This tiny insect can devastate entire forests! What are the solutions to deal with it?
A tiny insect, the bark beetle, ravages the trees in the forests of North-Eastern France. To deal with this scourge, the Minister of Agriculture has just announced a national plan. What is it about? How to fight against this pest?
To deal with the proliferation of the bark beetle, a tiny insect which ravages certain forests in the North-East of France in particular, the Minister of Agriculture Marc Fesneau announced on 15 April a national action plan. What does it contain? How does this insect manage to do so much damage to gigantic trees?
An exponential proliferation in the northern half
The bark beetle is a very small insect, only 2 to 8 millimetres long, part of the beetle family. Dark brown, it has a rather stocky shape and feeds on wood: we speak of a xylophagous insect. In total, 140 different species of bark beetles have been recorded in France, and only around ten represent a real threat to our forests.

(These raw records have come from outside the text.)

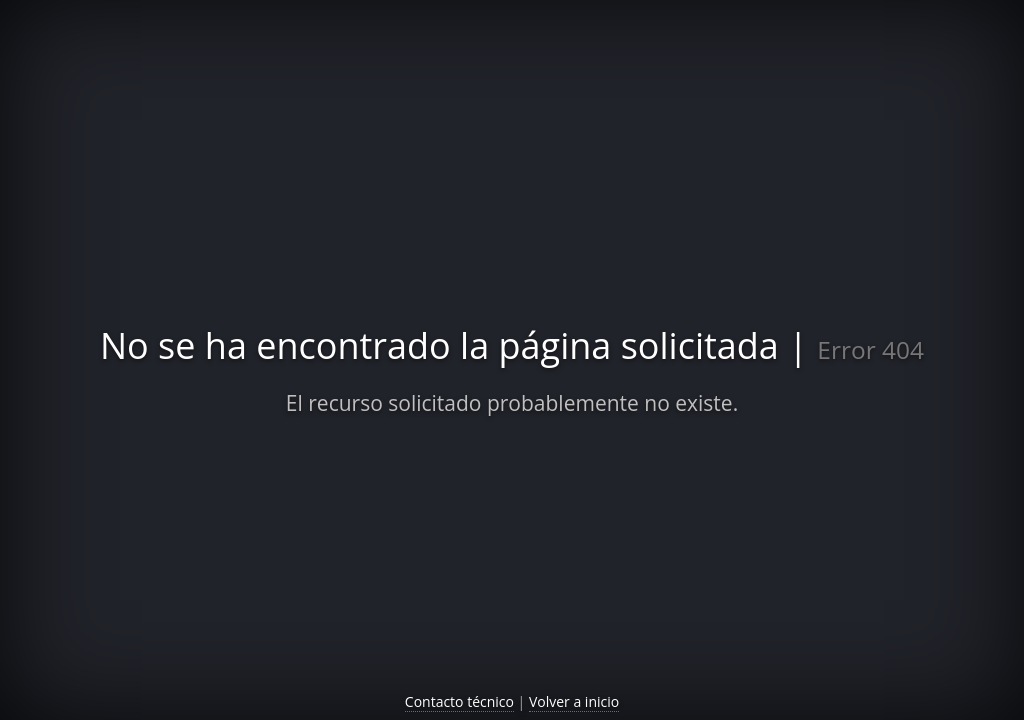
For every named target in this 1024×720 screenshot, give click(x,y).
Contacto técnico (459, 701)
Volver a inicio (574, 701)
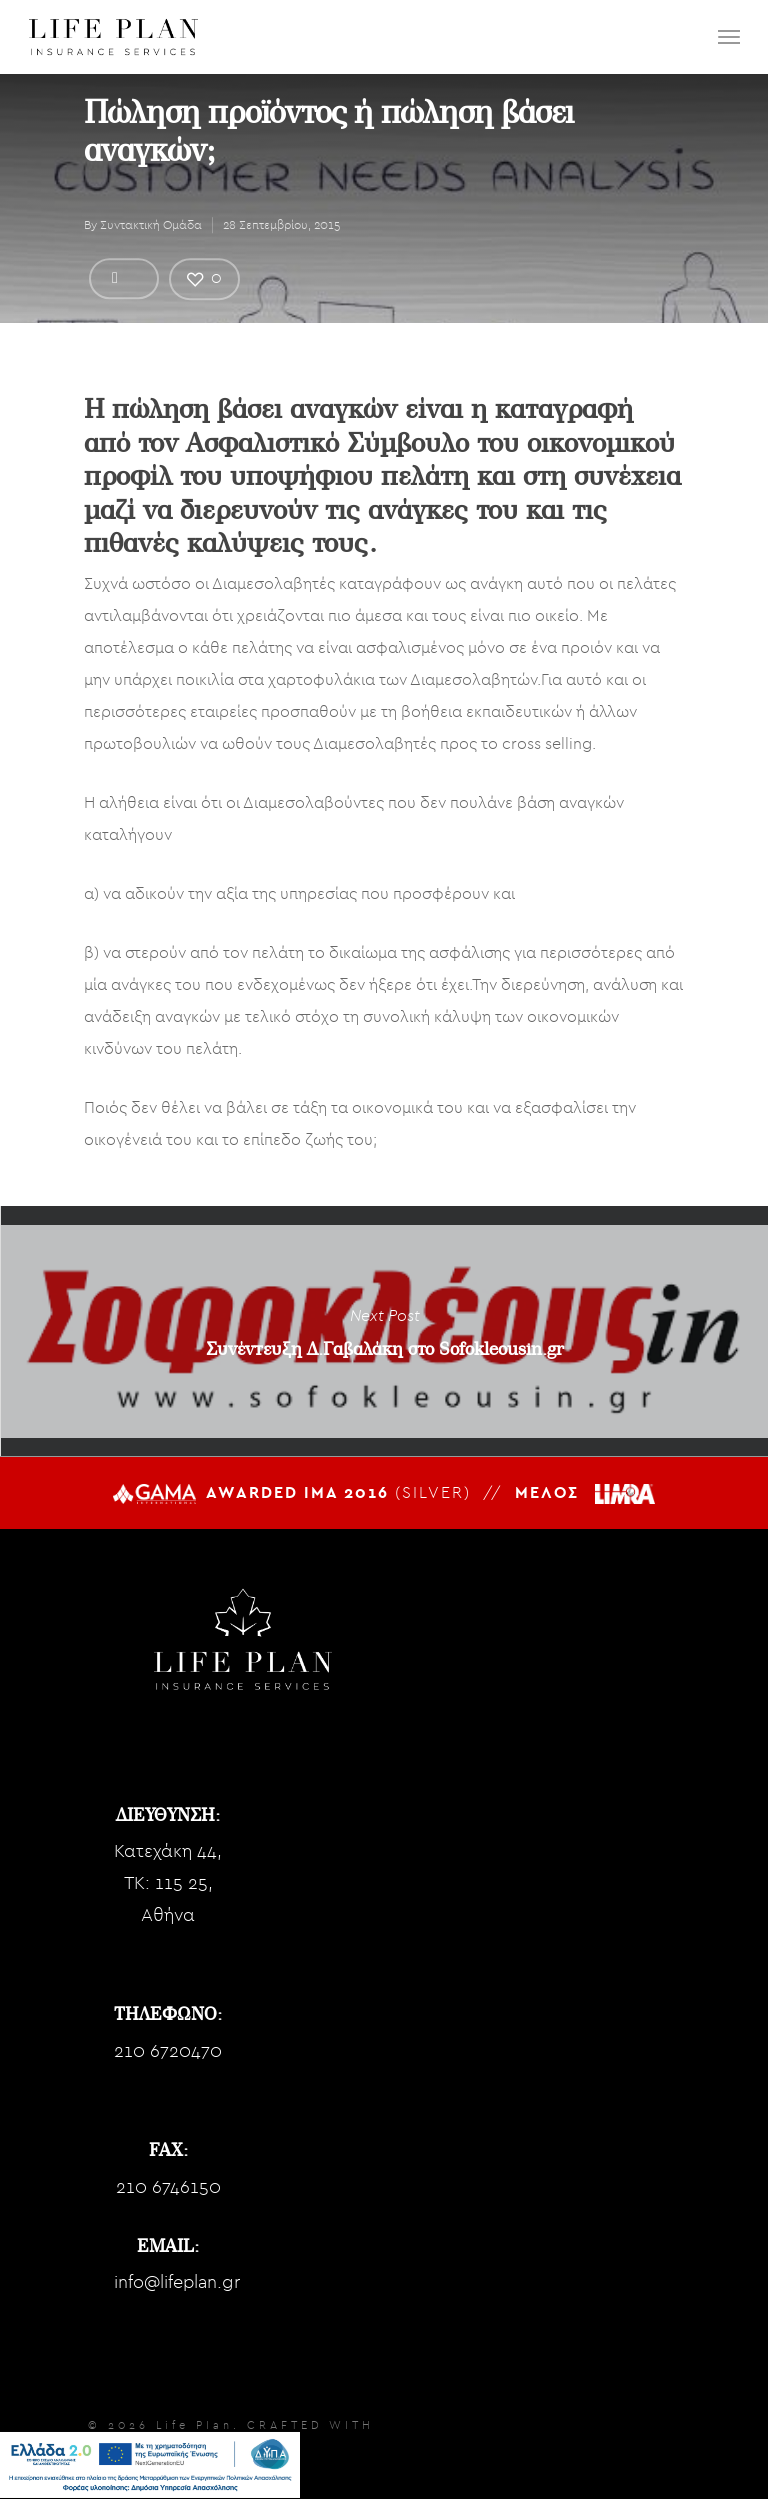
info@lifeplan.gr (177, 2282)
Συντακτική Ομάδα (151, 225)
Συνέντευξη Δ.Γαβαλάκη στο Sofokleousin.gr (384, 1331)
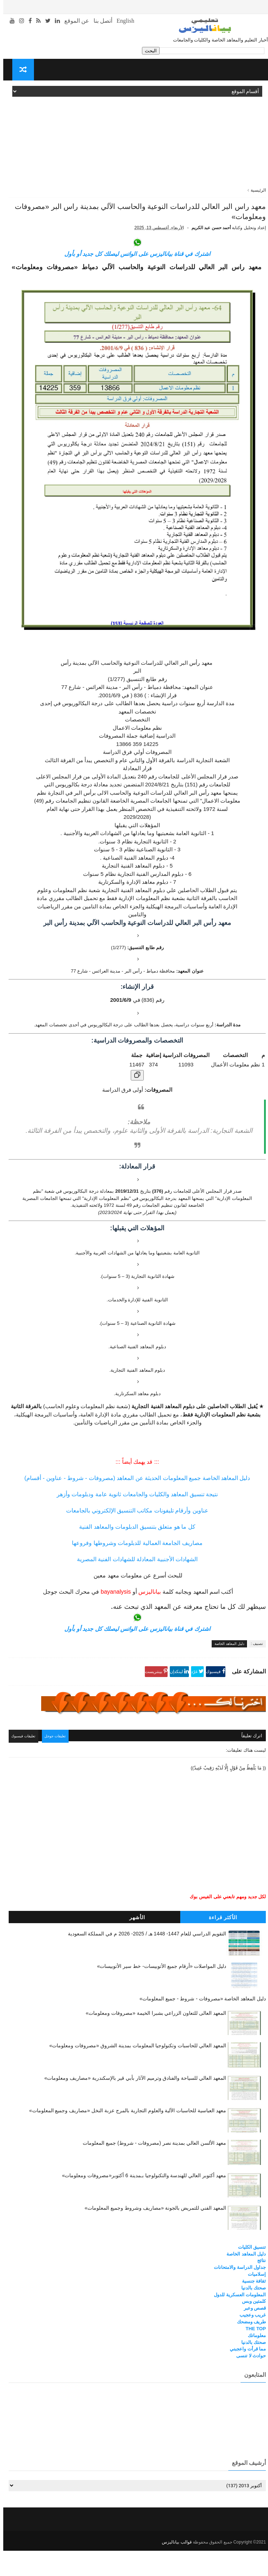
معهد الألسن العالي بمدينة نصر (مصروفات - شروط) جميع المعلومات (151, 2170)
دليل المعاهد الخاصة (226, 1673)
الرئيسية (255, 190)
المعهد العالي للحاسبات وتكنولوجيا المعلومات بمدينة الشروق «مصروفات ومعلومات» (134, 2072)
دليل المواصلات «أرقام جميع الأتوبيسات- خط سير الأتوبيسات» (158, 1993)
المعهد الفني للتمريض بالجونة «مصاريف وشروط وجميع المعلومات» (152, 2234)
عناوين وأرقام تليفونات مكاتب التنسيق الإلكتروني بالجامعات (134, 1540)
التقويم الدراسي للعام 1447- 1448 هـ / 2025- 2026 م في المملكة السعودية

Thus, the typograph bark beetle attacks spruce trees, while its curvidentate colleague ravages fir trees, for example in the Grand-Est or Burgundy-Franche-Comté (notably the Morvan). The proliferation of bark beetles is exponential, according to the government, since an additional generation of insects develops each year, hence increased damage.
Naturally occurring in forests, it is because of global warming that their numbers are exploding (as for example in the spruce forests of Northern France), the bark beetles love the heat. Attacked trees are easily identifiable: their needles change colour, going from green to brown, then fall completely and the wood appears dead.
Financial aid and better valued wood
On the 520,000 hectares of spruce and fir forests in the northeast of the country, more than 20% (110,000 hectares) have been colonised by the bark beetle. How does he act? The insect simply deposits its eggs under the bark of trees by digging galleries in their underlayers.
The entire tissue of the tree is thus devoured. Without forgetting the risk of transmission of viral diseases but also of pathogenic fungi....
The action plan presented by Marc Fesneau includes a now permanent national crisis unit, but also financial aid to encourage the debarking of trees (simply removing the bark) and thus stop the spread of the insect. A “debarking kit” could thus be financed by the State up to 65% of its price (8.000 € maximum).
Finally, the plan also provides for develop as many outlets as possible for wood affected by bark beetles. If it is identified and felled quickly, this “recovered” wood is then still usable for construction. However, if it is attacked too much, the wood very quickly becomes too dry. In total, since 2018, 37 million cubic metres of wood have been ravaged by bark beetles in France.